MATERIAL FOR THIS TASK:

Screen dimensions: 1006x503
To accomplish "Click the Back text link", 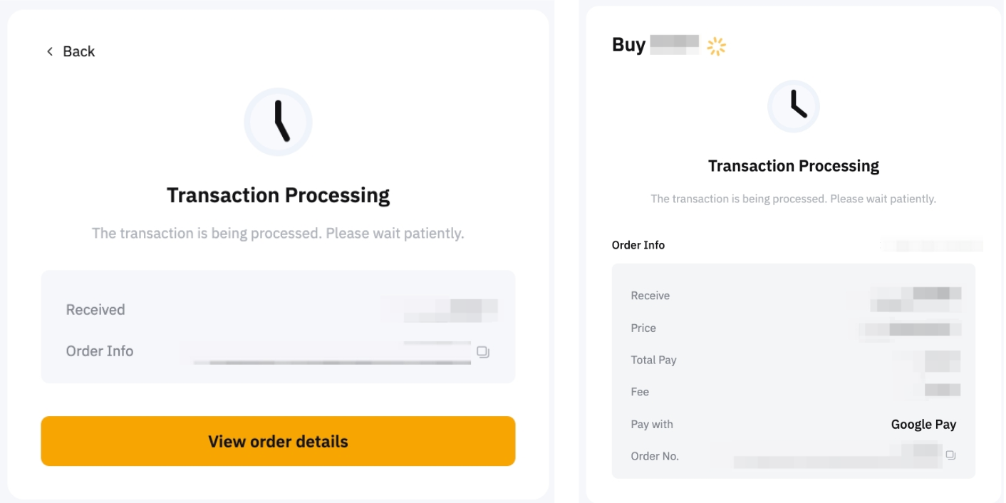I will [x=78, y=51].
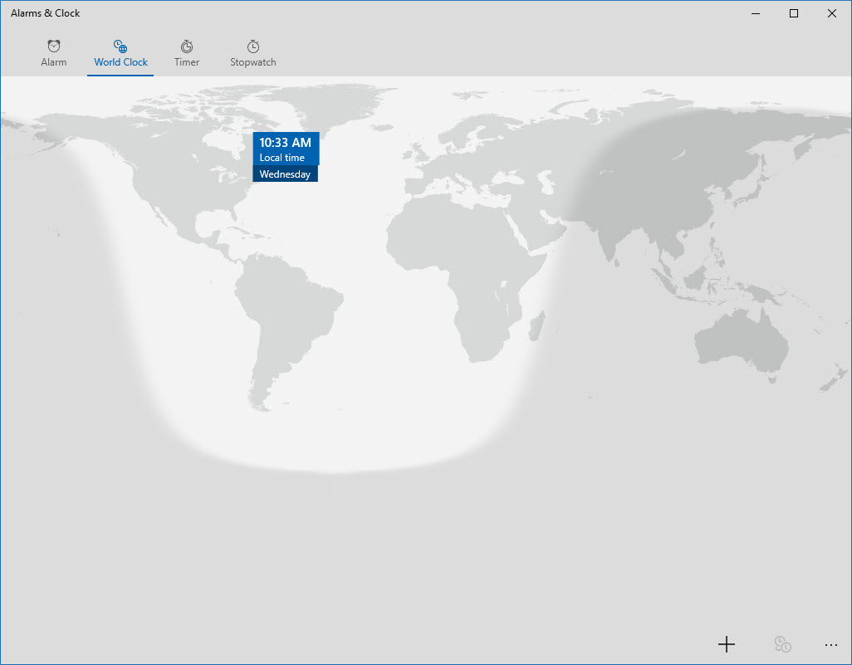
Task: Switch to the Alarm tab label
Action: 54,62
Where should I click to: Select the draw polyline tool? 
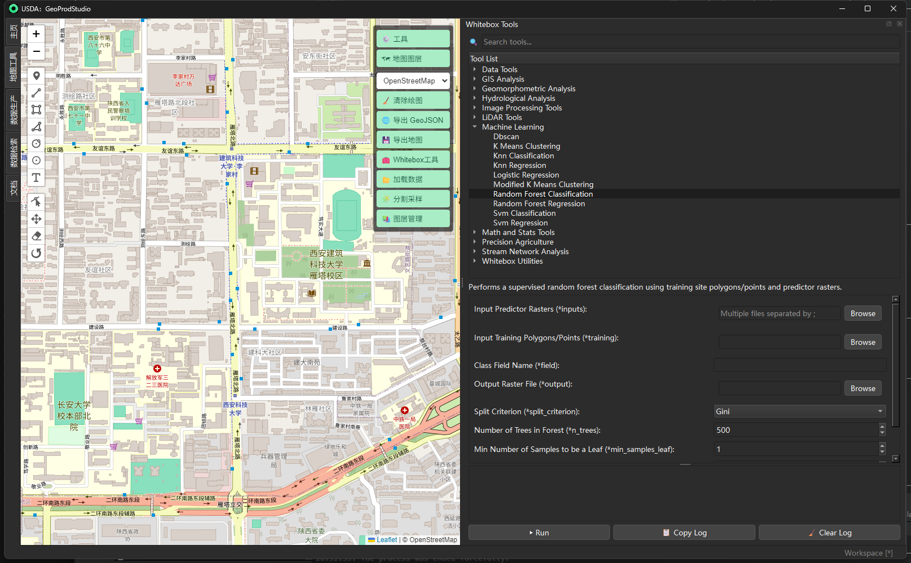[36, 93]
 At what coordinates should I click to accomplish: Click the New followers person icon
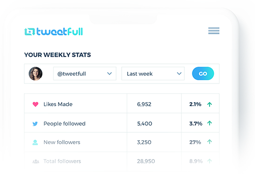tap(35, 143)
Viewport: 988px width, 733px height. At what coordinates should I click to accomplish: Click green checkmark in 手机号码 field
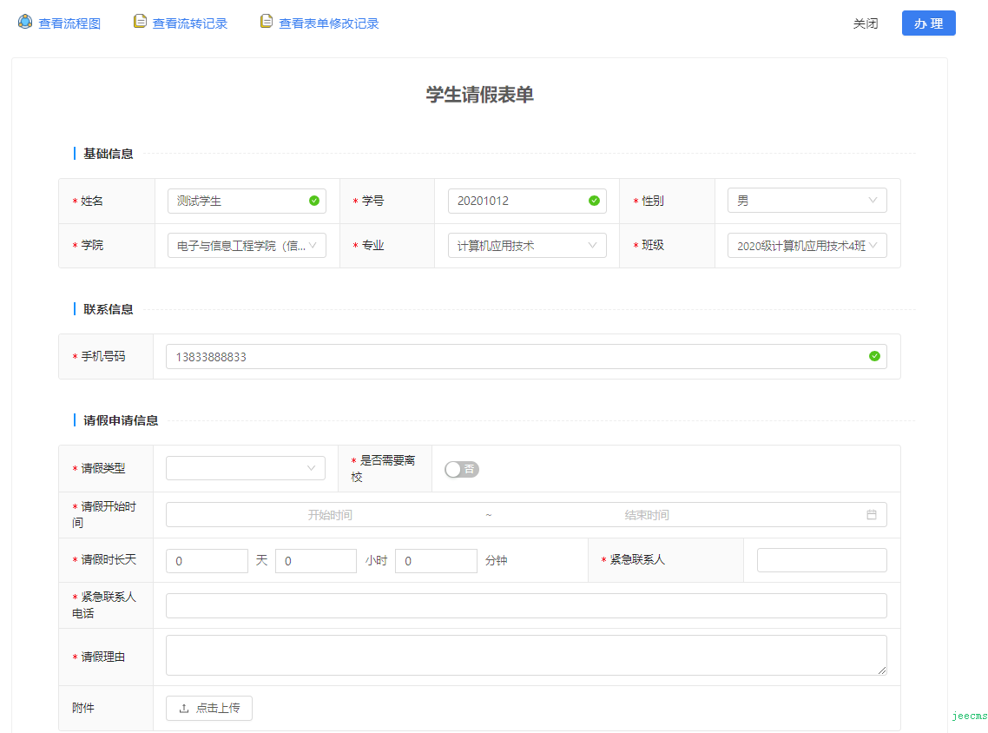click(x=874, y=356)
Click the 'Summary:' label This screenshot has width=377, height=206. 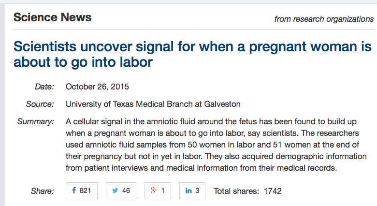pyautogui.click(x=36, y=121)

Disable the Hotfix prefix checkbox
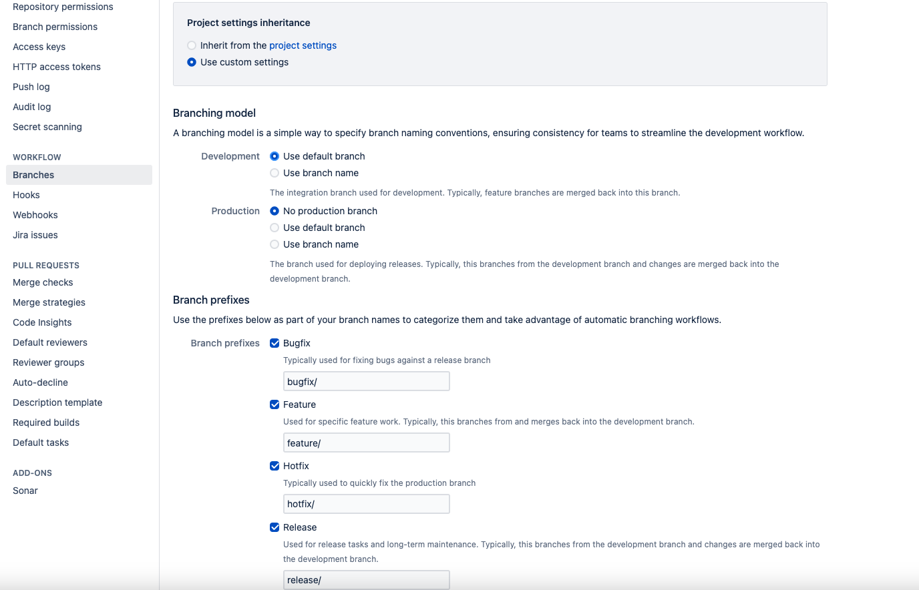[274, 466]
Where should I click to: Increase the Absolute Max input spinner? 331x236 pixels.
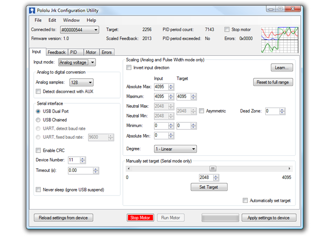click(x=171, y=85)
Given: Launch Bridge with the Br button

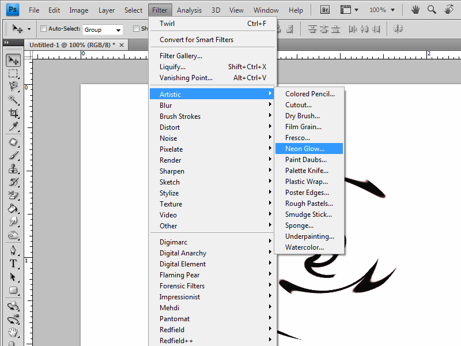Looking at the screenshot, I should tap(324, 10).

WHAT YOU HAVE TO DO: Copy out, exactly and without pictures, each line from the one containing "Where should I click to: Increase" through the final line of the entries, both ends included.

OUTPUT FOR THIS TASK:
Where should I click to: Increase the Absolute Max input spinner? 331x236 pixels.
click(x=171, y=85)
Given: Launch Bridge with the Br button

Looking at the screenshot, I should tap(324, 10).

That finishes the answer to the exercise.